'Badlapur,' says Sreehari Nair, 'proves that sometimes there are more personal truths to be discovered in our trash cans than in our neatly arranged book-shelves.'
I strongly believe that there is an independent God for the movies, and for all my money he is a Child; curious, ever-learning, perhaps even pubescent.
It's this Child-God that I am sure Sriram Raghavan fervently worships. For his is a filmography peppered with a very specific kind of beauty; a beauty that's a call-out to the times when we as children allowed our senses to be directly overpowered by the lines we read from a book or the images that flickered on the screen in front of us -- from which, we then created our own little, personal essays.
In Badlapur, all of Raghavan's specific loves and venerations come together to create a movie experience that makes you wonder if everything good he's done in the past -- Ek Hasina Thi and Johnny Gaddar to be specific -- were mere apparatuses to help him get to the heights he reaches with this movie.

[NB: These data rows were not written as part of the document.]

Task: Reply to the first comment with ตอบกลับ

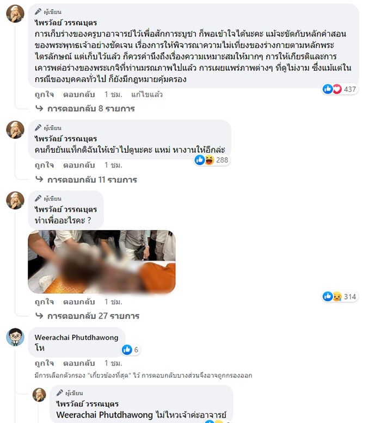Action: 79,95
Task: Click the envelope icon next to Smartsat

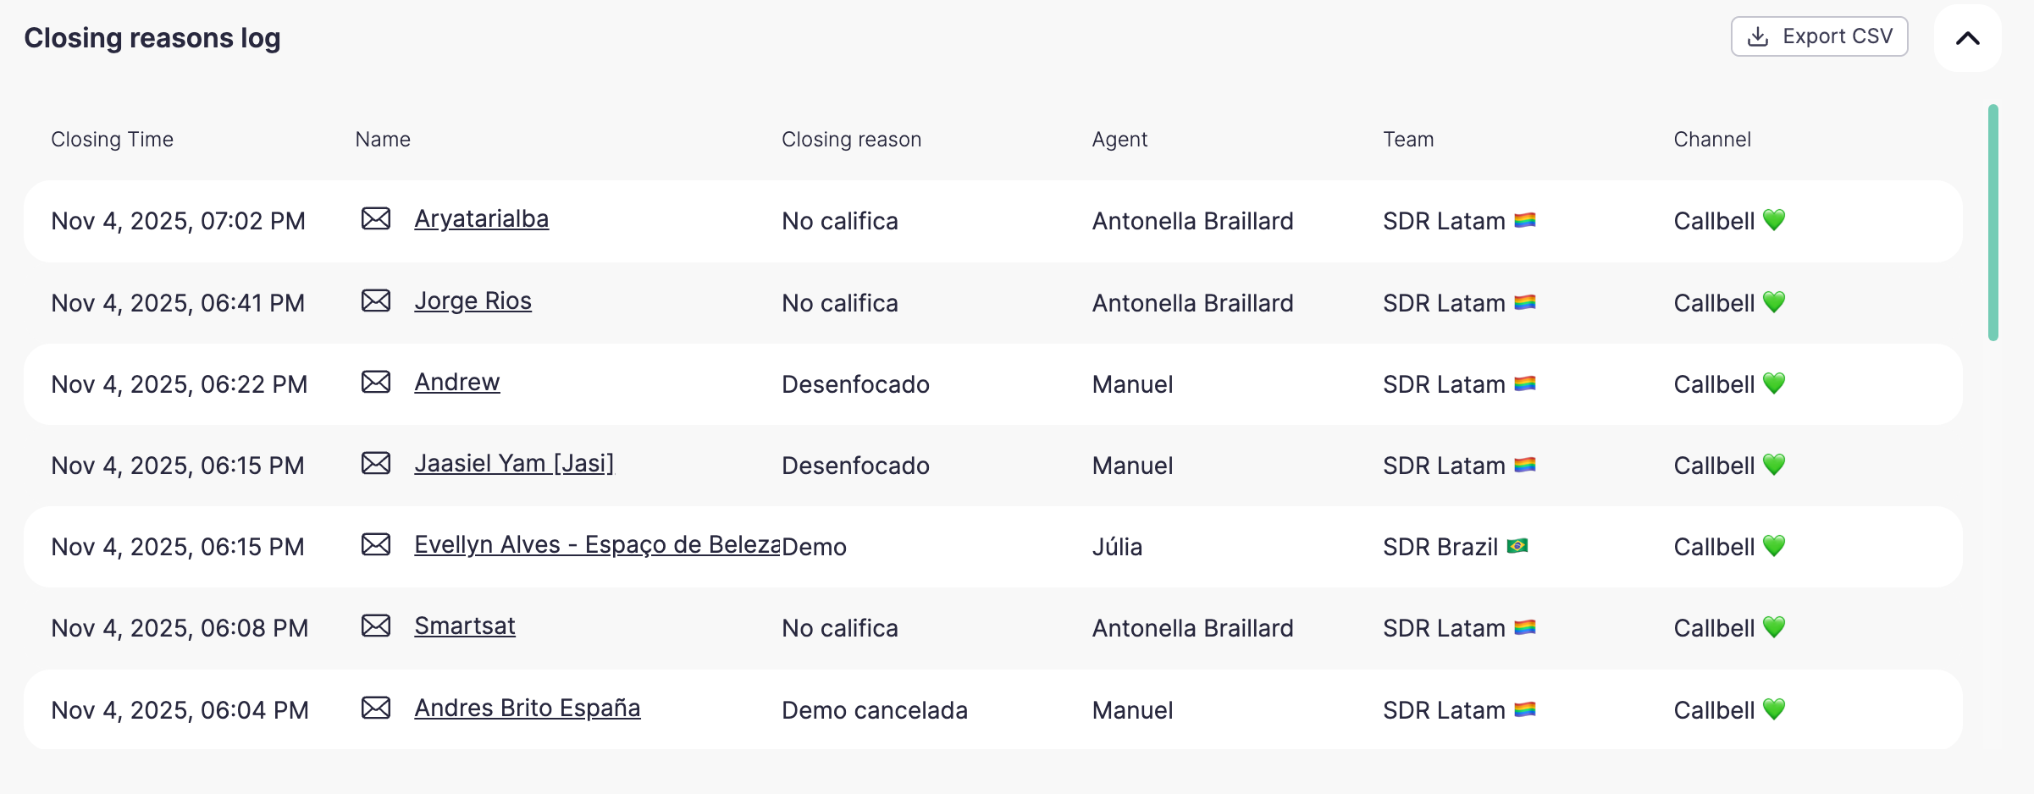Action: [x=376, y=626]
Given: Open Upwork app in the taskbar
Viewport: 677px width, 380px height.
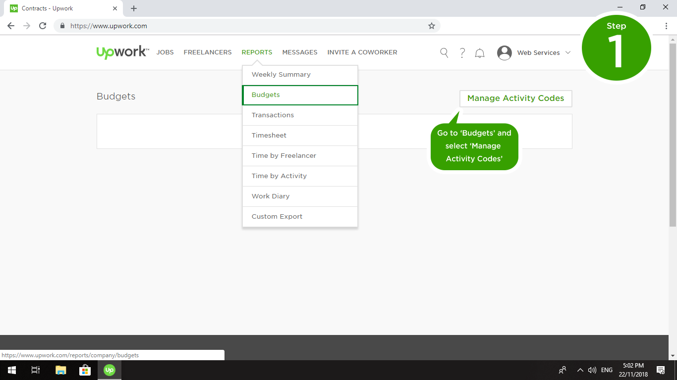Looking at the screenshot, I should point(110,370).
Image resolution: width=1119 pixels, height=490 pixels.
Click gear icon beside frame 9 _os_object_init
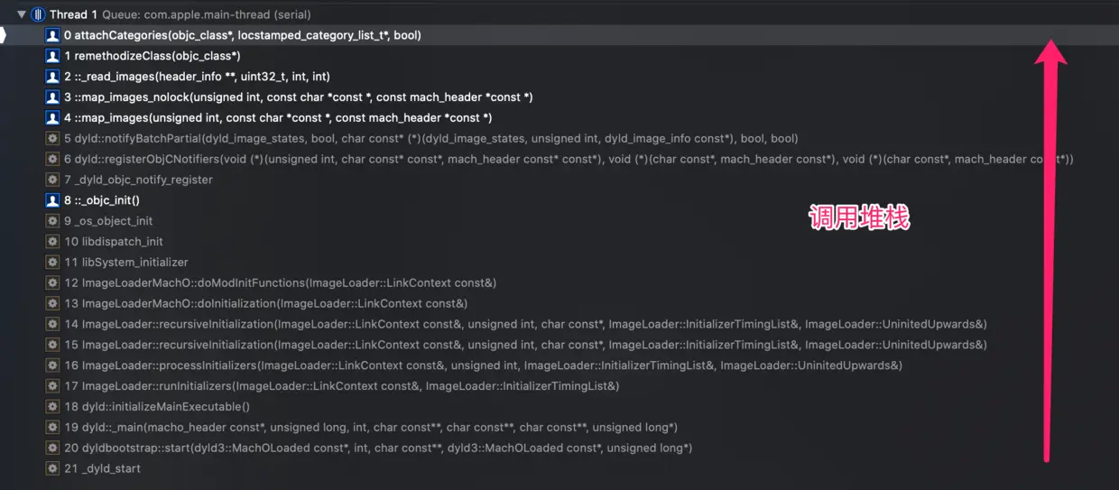(x=52, y=222)
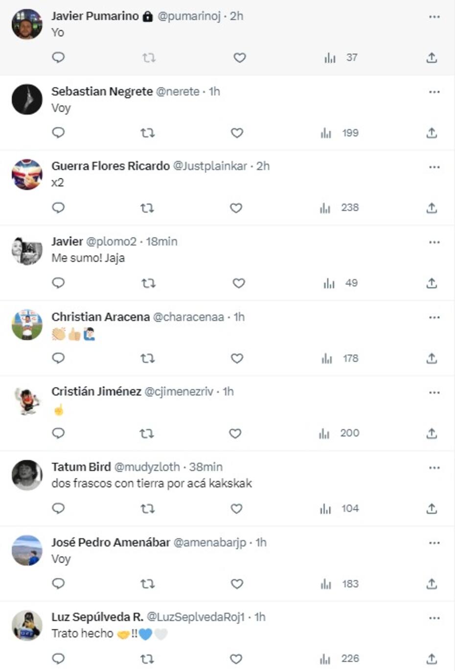View 238 views on Guerra Flores Ricardo's tweet
Image resolution: width=455 pixels, height=671 pixels.
pyautogui.click(x=340, y=208)
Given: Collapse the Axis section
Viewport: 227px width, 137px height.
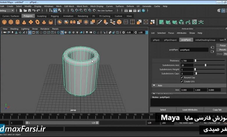Looking at the screenshot, I should click(154, 85).
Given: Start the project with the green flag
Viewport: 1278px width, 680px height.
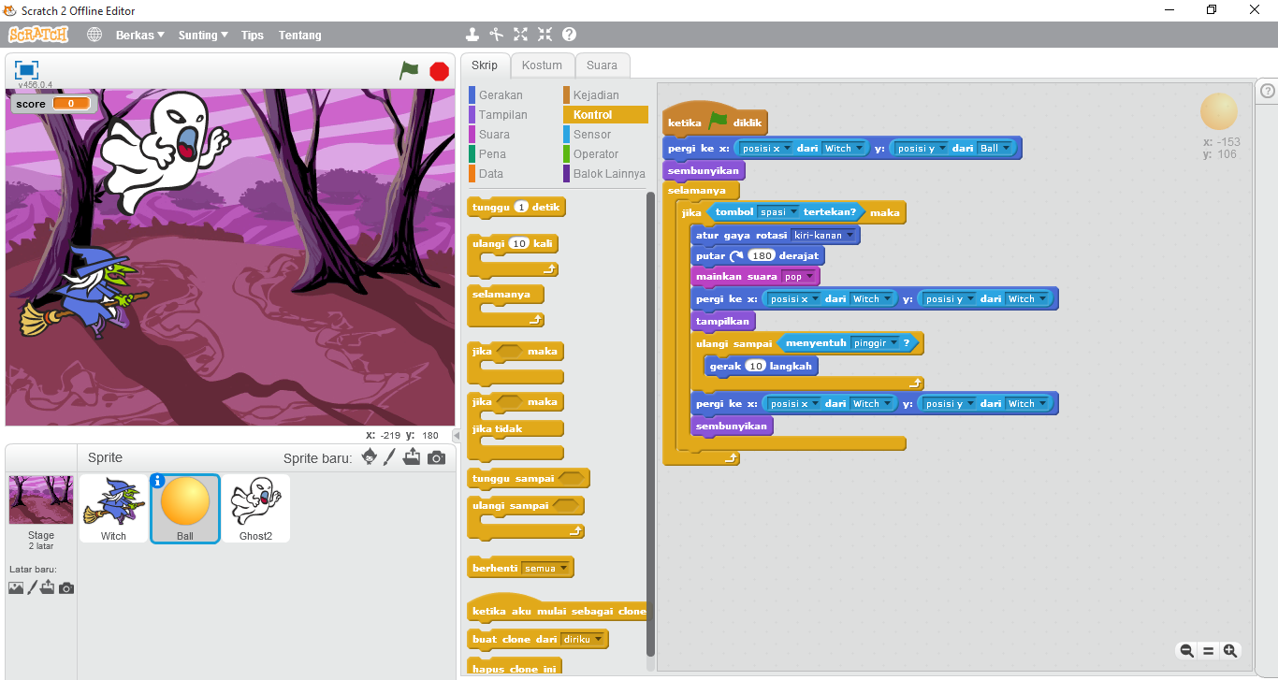Looking at the screenshot, I should tap(409, 70).
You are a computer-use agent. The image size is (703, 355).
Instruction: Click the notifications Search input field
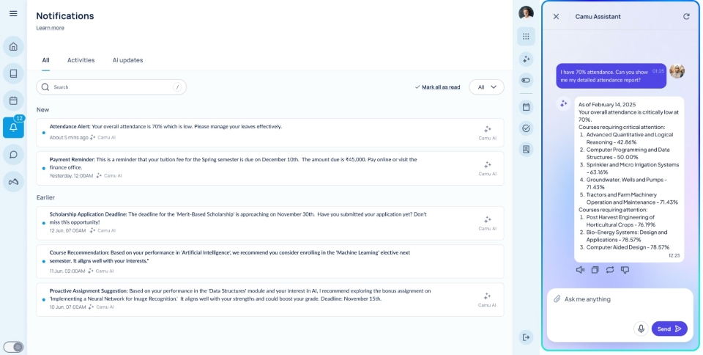(111, 87)
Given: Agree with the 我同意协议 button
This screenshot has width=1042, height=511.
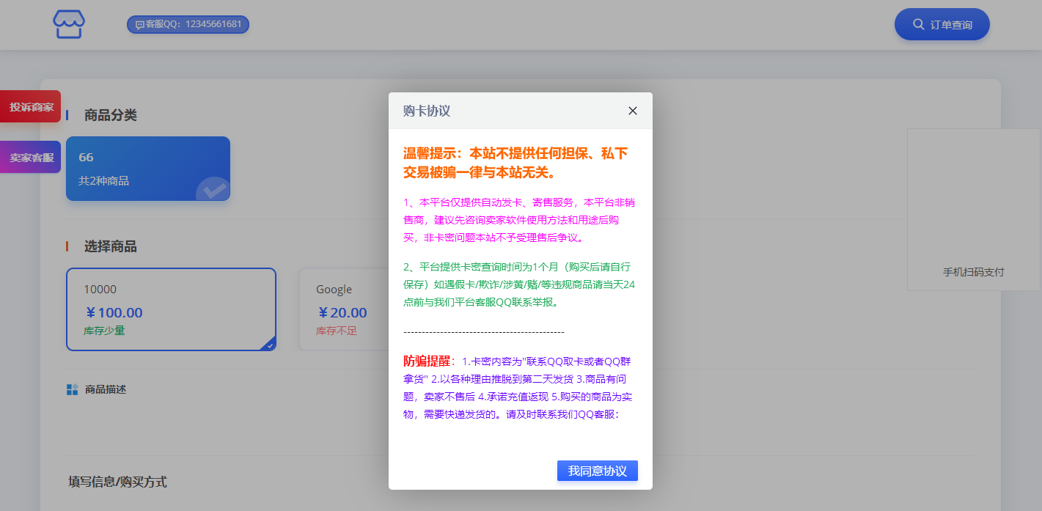Looking at the screenshot, I should 597,471.
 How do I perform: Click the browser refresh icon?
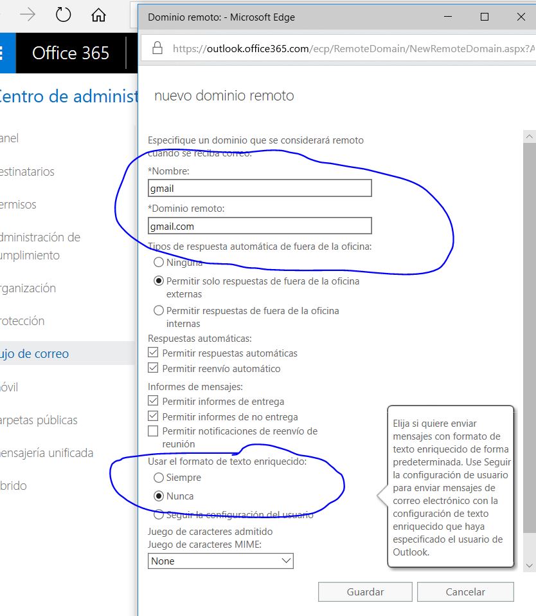[63, 15]
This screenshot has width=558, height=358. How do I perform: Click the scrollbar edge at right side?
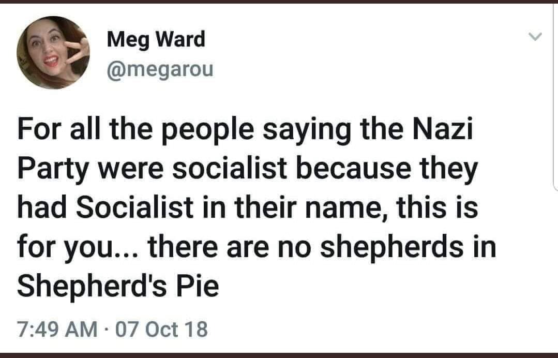555,96
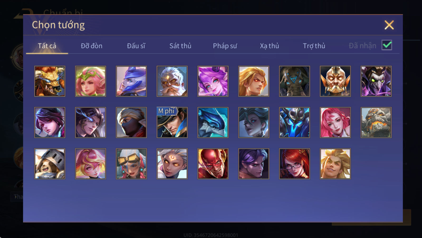Toggle the Đã nhận checkbox
This screenshot has width=422, height=238.
[387, 45]
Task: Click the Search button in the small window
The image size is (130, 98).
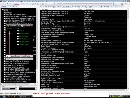Action: (23, 56)
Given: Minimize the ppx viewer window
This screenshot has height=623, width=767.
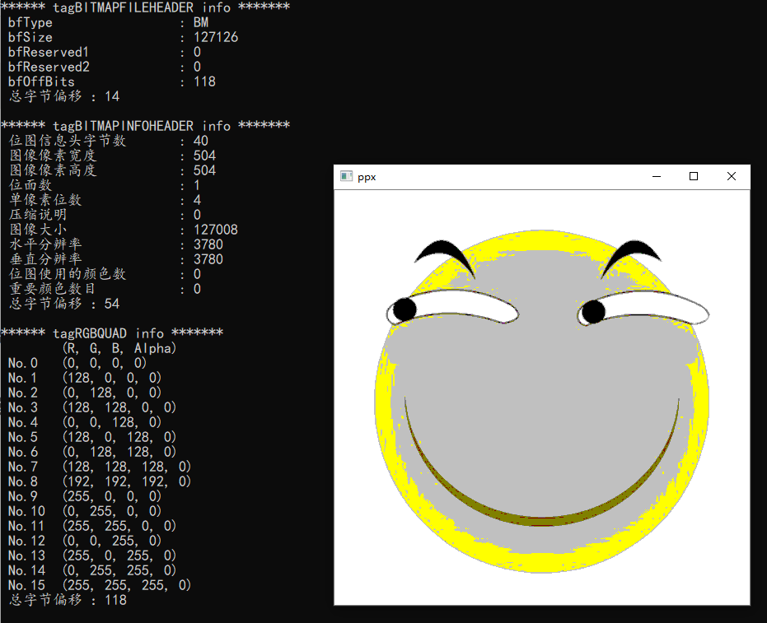Looking at the screenshot, I should [657, 176].
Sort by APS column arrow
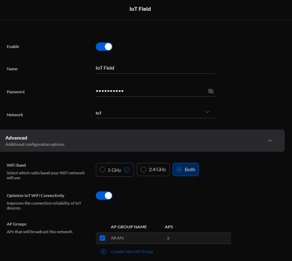Screen dimensions: 292x261 (x=176, y=227)
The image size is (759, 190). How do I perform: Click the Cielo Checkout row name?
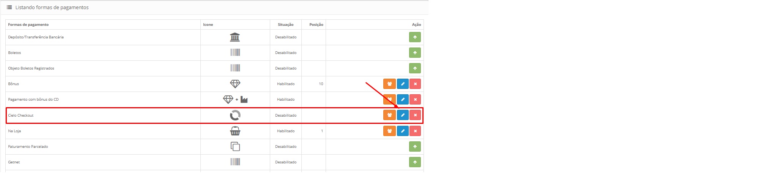point(21,116)
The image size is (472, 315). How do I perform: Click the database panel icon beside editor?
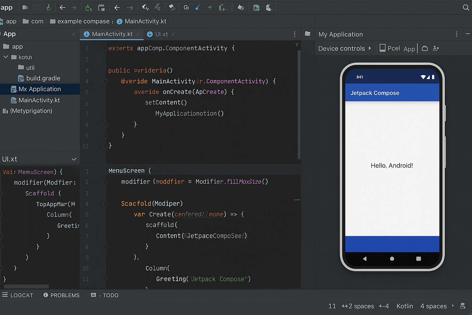click(x=308, y=34)
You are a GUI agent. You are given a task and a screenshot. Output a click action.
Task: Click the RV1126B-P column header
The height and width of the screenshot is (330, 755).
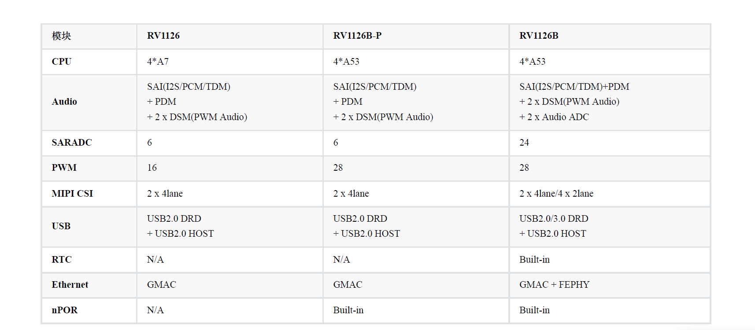[x=357, y=36]
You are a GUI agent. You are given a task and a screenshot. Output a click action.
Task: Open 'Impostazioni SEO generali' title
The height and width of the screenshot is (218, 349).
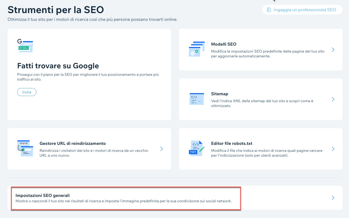tap(42, 196)
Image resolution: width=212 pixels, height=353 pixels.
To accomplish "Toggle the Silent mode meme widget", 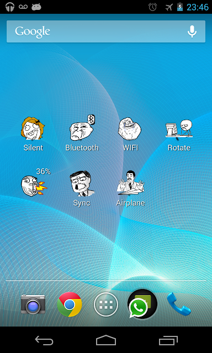I will (x=33, y=134).
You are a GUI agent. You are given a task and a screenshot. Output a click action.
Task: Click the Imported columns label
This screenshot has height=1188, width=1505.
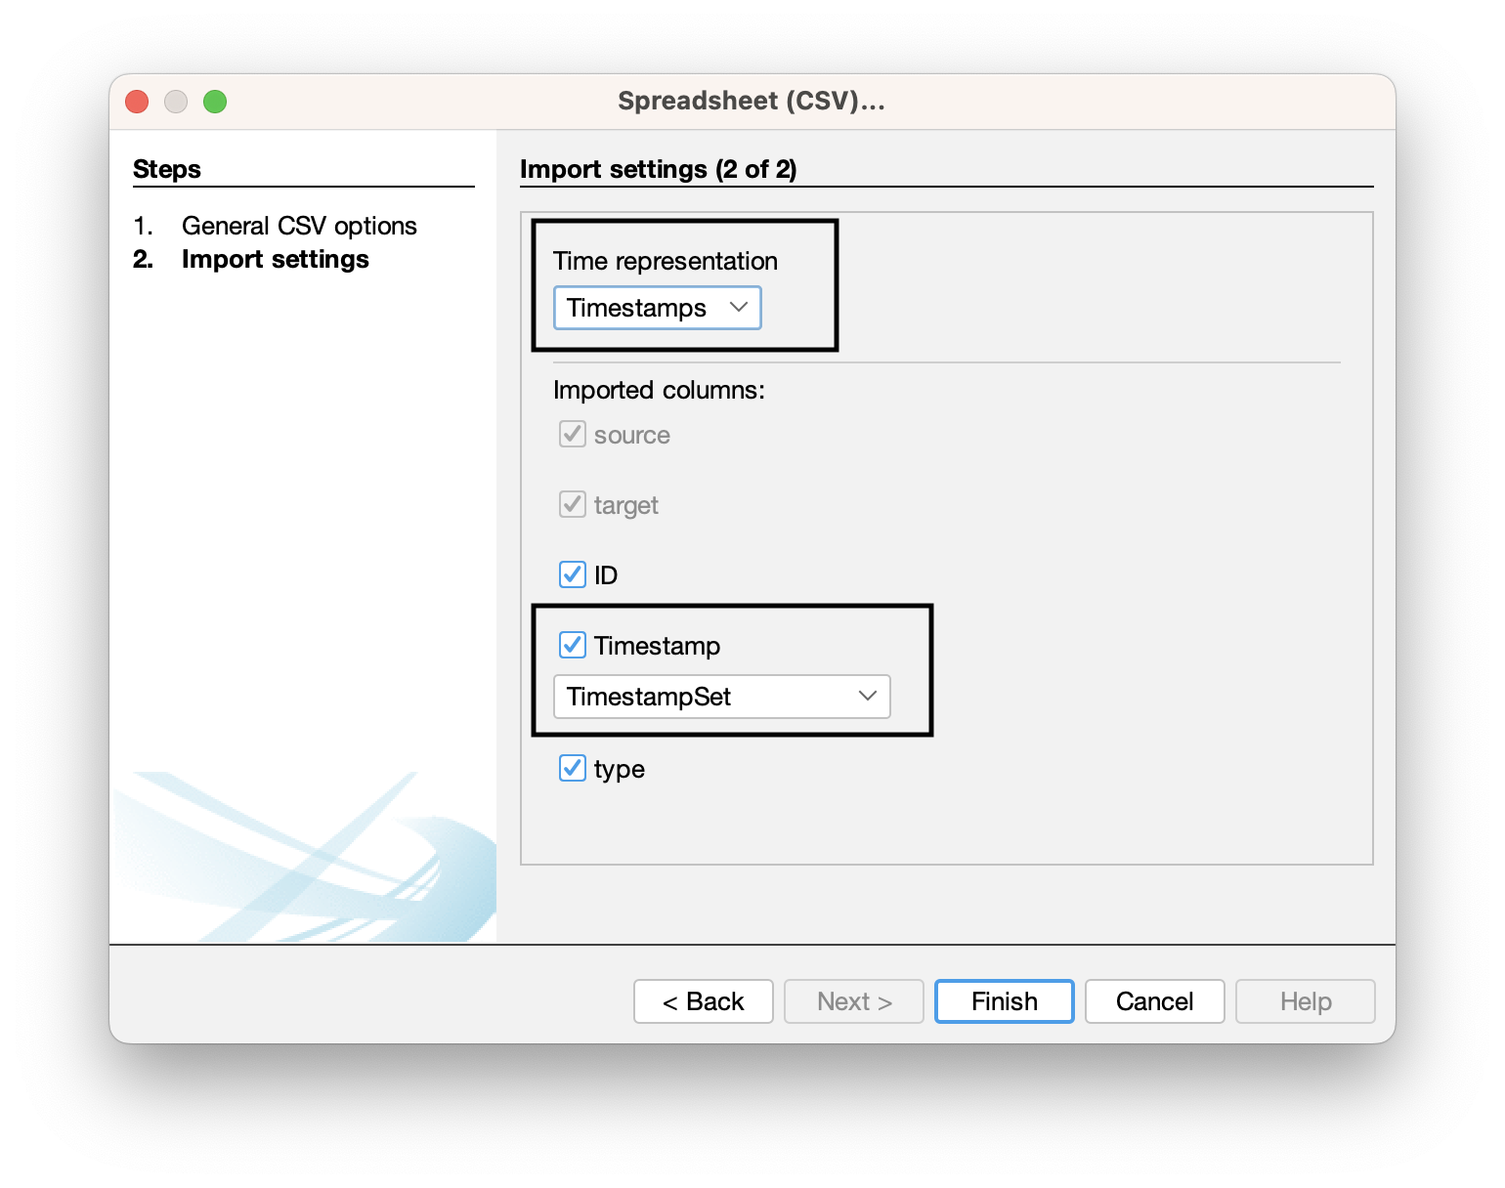click(658, 390)
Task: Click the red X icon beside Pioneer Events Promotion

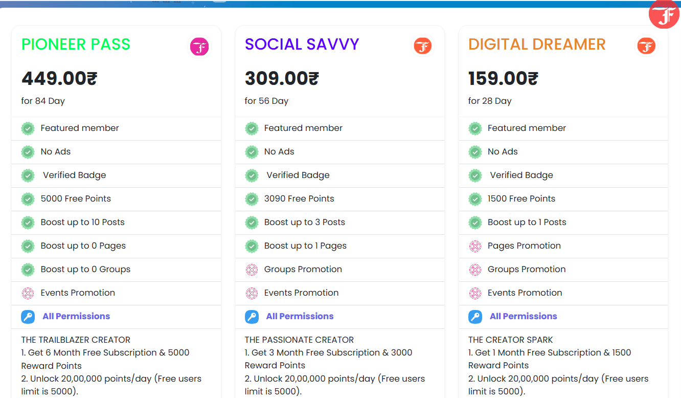Action: pyautogui.click(x=28, y=293)
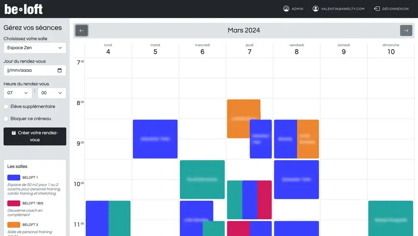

As 2015 draws to a close, Badlapur stands alone as the one Hindi movie this year that didn't just tell a story, but also tapped into our collective viewing consciousness.
Kiran Nagarkar, the author of Ravan and Eddie, makes a valid point when he says that we are too soft on our arts; almost anything half-decent gets labelled as 'Great'. 'Great,' Nagarkar says, should be an 'Event'. It's with these strict benchmarks in mind that I dare to call Badlapur 'A Great Indian Movie'.
Let's not try to qualify this claim by considering the genre contraptions that the picture seems to easily lend itself to. With Badlapur, Sriram Raghavan has leapt to the stage that Vishal Bhardwaj reached with Maqbool, Sudhir Mishra with Hazaaron Khwaishen Aisi, Farhan Akhtar with Dil Chahta Hai, Shimit Amin with Ab Tak Chappan and Anurag Kashyap with the two Wasseypur films.
It's the stage where a director doesn't rely on plot alone to suck us into his world, but is also mindful of the cumulative experiences that we carry with ourselves as moviegoers.
Impressionistic and consciously loose in its execution, Badlapur's true triumph lies in its single-minded commitment to subverting each expectation that you would naturally bring to a movie of this nature. In fact, part of the reason why so many in the audience -- and also a big percentage of our movie critics -- thought of Badlapur as sort of 'unfulfilling', is because it teases you with these 'revenge drama breadcrumbs' all along, and then gives you none of the comfort that the genre promises. However, in the process, Badlapur makes you aware of your own awareness.
If you've seen the movie, you must have been surprised about how long Sriram Raghavan lingers on -- especially in sequences that he knows will climax in action designed to hit the viewer like a piston rod that's broken through the crankcase.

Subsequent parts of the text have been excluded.